透明人間カーニバル
「チ...チートだーッ!!!!!」
所長を除く全員が慌てて席を立ち、散らかった部屋の中を見回す。
「へっへっへ...今度はこの部屋を荒らしてやるゼぇ...!」
何処からか透明人間の声が聞こえるが、反響で何処から聞こえてくるのか分からない。
「ど...どこにいるでござるかァ!!」
「五反田危ないッ!剣!剣振り回すなッ!!」
混乱して無闇矢鱈に剣をぶん回す五反田を押さえる。元女神が適当なシャドーボクシングを空間に打ちまくっていると、再び透明人間が話し始める。

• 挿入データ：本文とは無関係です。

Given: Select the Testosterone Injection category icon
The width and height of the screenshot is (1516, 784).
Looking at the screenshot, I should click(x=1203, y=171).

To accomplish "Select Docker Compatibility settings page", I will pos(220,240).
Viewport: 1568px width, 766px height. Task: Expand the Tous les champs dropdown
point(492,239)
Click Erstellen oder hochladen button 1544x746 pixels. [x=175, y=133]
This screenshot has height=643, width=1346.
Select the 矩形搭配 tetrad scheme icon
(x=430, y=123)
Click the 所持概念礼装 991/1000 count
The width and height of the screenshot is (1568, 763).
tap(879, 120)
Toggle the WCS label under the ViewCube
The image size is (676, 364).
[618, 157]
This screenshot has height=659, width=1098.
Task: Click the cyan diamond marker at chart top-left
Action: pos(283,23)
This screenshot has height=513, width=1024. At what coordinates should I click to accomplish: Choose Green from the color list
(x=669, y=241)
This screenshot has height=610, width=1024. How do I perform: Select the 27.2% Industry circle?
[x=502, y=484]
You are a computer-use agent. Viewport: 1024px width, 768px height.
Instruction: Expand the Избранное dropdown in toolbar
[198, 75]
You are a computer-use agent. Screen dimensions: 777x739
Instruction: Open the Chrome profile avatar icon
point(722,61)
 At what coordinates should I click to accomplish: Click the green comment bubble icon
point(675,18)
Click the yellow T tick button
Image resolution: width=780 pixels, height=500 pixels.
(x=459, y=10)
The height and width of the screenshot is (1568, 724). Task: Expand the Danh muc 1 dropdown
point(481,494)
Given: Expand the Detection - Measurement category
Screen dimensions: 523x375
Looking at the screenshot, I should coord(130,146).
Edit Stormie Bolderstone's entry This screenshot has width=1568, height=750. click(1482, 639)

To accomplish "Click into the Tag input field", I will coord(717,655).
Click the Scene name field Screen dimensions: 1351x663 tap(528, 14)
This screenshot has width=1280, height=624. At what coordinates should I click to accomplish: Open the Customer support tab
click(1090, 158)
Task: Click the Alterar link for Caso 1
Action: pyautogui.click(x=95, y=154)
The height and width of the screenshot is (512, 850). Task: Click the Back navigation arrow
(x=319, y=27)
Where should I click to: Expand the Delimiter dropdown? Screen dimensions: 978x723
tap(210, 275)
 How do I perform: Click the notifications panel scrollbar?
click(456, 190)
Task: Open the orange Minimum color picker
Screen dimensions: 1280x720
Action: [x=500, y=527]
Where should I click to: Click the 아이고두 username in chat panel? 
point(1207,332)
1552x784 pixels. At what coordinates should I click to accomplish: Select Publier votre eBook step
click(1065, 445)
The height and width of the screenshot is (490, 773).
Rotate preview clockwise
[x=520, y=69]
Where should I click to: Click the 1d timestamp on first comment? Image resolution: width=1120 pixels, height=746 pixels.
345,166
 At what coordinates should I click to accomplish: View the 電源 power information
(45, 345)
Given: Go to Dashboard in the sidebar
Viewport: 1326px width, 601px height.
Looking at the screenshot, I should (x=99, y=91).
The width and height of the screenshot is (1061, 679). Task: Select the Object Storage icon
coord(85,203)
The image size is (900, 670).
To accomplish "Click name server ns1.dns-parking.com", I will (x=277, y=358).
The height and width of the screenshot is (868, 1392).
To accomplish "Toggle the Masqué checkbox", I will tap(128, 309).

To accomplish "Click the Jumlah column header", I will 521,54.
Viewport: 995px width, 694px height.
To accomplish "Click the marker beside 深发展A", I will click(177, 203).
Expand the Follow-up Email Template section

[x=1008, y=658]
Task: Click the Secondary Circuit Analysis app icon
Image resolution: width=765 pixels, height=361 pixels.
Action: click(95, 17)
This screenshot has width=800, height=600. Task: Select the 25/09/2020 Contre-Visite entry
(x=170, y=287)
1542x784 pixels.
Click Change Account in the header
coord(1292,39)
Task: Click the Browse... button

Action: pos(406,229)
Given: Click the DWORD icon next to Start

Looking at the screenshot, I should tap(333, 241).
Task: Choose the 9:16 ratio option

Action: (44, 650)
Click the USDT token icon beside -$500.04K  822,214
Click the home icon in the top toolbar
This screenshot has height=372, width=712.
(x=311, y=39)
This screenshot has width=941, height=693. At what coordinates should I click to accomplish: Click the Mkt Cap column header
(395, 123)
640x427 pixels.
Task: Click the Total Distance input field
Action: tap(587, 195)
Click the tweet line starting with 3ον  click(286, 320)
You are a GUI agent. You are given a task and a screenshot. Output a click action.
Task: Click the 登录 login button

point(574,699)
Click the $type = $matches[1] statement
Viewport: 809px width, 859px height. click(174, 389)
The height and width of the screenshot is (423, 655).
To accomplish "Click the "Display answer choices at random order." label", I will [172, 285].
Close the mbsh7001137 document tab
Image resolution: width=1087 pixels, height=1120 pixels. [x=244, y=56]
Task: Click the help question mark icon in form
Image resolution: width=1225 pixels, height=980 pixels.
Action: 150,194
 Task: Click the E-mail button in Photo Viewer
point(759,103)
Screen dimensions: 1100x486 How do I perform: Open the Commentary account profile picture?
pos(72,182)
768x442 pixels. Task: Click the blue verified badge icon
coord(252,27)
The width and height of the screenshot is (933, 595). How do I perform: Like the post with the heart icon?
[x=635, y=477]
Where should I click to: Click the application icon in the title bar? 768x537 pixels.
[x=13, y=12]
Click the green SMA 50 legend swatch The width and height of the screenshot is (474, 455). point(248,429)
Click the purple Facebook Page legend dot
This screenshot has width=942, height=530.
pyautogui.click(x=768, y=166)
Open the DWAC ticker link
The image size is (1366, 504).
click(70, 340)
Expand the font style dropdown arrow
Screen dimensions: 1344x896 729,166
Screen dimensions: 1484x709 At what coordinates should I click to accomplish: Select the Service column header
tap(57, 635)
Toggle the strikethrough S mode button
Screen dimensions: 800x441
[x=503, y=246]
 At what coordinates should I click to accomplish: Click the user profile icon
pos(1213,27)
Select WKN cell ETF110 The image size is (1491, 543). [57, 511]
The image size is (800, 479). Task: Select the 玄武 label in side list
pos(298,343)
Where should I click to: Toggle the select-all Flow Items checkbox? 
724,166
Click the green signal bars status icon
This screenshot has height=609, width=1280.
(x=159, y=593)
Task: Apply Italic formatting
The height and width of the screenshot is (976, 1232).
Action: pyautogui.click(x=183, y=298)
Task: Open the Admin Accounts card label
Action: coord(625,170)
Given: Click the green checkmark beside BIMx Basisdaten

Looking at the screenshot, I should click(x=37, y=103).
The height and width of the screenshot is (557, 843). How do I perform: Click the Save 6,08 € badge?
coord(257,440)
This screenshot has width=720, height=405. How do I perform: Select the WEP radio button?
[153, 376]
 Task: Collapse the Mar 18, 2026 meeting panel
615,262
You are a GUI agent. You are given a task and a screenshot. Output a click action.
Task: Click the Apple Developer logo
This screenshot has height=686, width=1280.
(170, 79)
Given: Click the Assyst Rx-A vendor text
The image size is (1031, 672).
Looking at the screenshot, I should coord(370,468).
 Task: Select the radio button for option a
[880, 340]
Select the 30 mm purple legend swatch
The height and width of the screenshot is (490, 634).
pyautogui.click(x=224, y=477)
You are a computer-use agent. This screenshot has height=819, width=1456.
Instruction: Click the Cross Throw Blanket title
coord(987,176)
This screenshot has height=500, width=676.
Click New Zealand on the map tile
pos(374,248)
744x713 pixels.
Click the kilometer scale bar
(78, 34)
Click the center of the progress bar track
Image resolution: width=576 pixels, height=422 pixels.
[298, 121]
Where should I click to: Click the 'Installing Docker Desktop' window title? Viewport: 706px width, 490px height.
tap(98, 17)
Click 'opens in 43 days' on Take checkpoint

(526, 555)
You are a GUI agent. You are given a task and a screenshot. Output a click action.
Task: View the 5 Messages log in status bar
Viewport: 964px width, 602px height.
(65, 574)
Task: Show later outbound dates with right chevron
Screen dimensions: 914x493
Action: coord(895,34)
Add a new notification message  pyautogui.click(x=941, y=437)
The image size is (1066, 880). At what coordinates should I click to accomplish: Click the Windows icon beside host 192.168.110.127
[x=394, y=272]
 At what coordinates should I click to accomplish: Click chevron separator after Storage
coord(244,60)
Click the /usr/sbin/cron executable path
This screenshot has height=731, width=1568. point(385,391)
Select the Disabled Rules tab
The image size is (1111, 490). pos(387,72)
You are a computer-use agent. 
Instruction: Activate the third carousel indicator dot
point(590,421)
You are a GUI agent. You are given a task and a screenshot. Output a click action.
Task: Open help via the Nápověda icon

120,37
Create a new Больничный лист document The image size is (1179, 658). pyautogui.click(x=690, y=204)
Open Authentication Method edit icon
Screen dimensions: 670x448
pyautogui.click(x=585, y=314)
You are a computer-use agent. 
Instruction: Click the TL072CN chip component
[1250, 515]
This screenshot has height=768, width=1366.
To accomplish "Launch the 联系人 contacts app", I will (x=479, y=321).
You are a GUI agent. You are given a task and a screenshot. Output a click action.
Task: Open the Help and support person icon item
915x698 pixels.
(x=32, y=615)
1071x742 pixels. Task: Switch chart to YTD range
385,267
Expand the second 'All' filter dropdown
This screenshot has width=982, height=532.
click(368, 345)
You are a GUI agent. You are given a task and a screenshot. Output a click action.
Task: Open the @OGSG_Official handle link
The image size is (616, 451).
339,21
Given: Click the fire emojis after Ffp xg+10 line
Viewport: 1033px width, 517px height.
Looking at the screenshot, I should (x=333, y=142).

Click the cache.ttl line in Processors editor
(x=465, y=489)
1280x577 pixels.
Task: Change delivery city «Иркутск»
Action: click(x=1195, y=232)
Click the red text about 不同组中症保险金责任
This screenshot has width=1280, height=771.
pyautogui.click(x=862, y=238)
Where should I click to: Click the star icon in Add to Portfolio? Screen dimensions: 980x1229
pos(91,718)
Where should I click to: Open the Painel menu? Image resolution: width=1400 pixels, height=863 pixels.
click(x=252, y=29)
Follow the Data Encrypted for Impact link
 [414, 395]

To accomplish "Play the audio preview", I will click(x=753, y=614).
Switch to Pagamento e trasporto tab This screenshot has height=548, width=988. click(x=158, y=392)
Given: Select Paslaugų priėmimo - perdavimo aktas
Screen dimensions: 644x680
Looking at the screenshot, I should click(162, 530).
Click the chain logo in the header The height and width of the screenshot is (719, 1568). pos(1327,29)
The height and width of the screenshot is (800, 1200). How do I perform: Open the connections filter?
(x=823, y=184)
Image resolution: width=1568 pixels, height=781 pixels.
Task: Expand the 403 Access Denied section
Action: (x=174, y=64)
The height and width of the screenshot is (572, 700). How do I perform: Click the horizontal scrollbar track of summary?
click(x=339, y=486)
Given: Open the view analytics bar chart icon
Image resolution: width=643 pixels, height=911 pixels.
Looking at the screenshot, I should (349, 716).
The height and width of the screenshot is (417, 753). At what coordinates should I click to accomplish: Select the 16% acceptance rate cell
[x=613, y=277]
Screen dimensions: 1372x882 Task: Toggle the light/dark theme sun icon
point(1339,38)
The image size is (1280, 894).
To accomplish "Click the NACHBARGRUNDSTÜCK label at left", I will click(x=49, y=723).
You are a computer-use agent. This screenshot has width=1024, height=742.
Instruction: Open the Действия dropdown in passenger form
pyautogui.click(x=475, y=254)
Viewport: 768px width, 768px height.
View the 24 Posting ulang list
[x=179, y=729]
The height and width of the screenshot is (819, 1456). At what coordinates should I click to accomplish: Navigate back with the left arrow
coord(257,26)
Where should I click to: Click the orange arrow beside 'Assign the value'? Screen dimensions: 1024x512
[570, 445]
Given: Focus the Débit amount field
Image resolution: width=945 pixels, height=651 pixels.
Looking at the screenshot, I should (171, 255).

「よし...じゃあまずは大量にあるポーションをぶん巻いてやるゼ!!」
「一定の衝撃で大爆発すル物もあるので、やめておいた方がよろしいかと」
「...じゃあ大事そうな資料とか本をぐしゃぐしゃにしてやるゼ!」
「生物が見タだけで狂ってしまう古代文字もありますのでお気をつけて」
「.........その熱々のティーポットをお前らにかけて...」
「もウ空ですよ」
「クソーーーーーーーッッ!!!!!」
透明人間の怒声と、足音こそ聞こえないが何かが空間を動く気配。再び剣を引き抜こうとした五反田を押さえながら、部屋を見回していると...
「きゃあっ!?」
近くでオロオロしていた伊香保が、突然甲高い悲鳴を上げた。
「ど...どうした伊香保!?」
「お...お尻、触られ...」
「こッ...このクソボケがァーーーーッッッ!!!!」
低俗な悪戯にシフトし始めた野郎への怒りに、咄嗟に手を挙げて五反田を解放する。勢い良く抜刀した五反田は、なんやかんやと叫びながらそこら中で剣を振り回し始めた。
「ござーッ!!!」
「あっぶねぇ室内だぞ!!クソ...こんな事で退散すると思ったら...」
五反田の暴走を止める者と、伊香保を慰める者で、誰も透明人間を追跡できていない。声が聞こえる方向を手掛かりにそこら中を見回していると、カイの背後にあるガラス瓶が、誰も触れていないのに少し揺れ動いた。
「う...後ろだーーッ!!」
「大間違いだゼーーッ!!!」
カイが振り向くより早く、羽織った白衣が揺れ動いたかと思うと、体のラインにピッタリと張り付き、微かに手形に沈む。
「頂きィーッ!!」
透明人間の大声と同時に、カイの白衣がバサリと捲り上がり、新鮮な尻肉が千切れんばかりに弾けた。
「う...あぁんっ!」
白衣の下に黒い翼をちらつかせながら、部屋中に響き渡る艶かしい悲鳴。尻撫でられただけでそんなになる?という考えは全員一致だったようで、五反田や伊香保、元女神はともかく、透明人間までも
「うえ...え、あれ...?」
などと狼狽しまくっている。というか、狼狽しすぎて白衣の裾が振り上げた手にひっかっかているのにすら気付いていないようだ。
「この...童貞人間がァーーーーッッ!!!!」
「オヴアーーーーーーーッッ!!!」
見えない敵に向かって、元女神全力のドロップキックがぶちかまされる。勢い良く吹き飛んだであろう透明人間は本棚にぶち当たり、衝撃で降り注いだ辞典のように分厚い本の下敷きになった。
元女神は息を切らしながら、倒れた透明人間の元に歩み寄り、腕を組んで大きく息を吸い、叫ぶ。
「慣れてないなら.........やるなッッッ!!!!!」
珍しい、正論である。正論ではある、のだが...
元女神とカイ、伊香保にすら、段ボールを畳むときのように全力でストンプを繰り返される透明人間を横目に、何だか少し可哀想な気持ちを抱きつつ。テーブルに置かれたお茶は、すっかり冷め切っていた。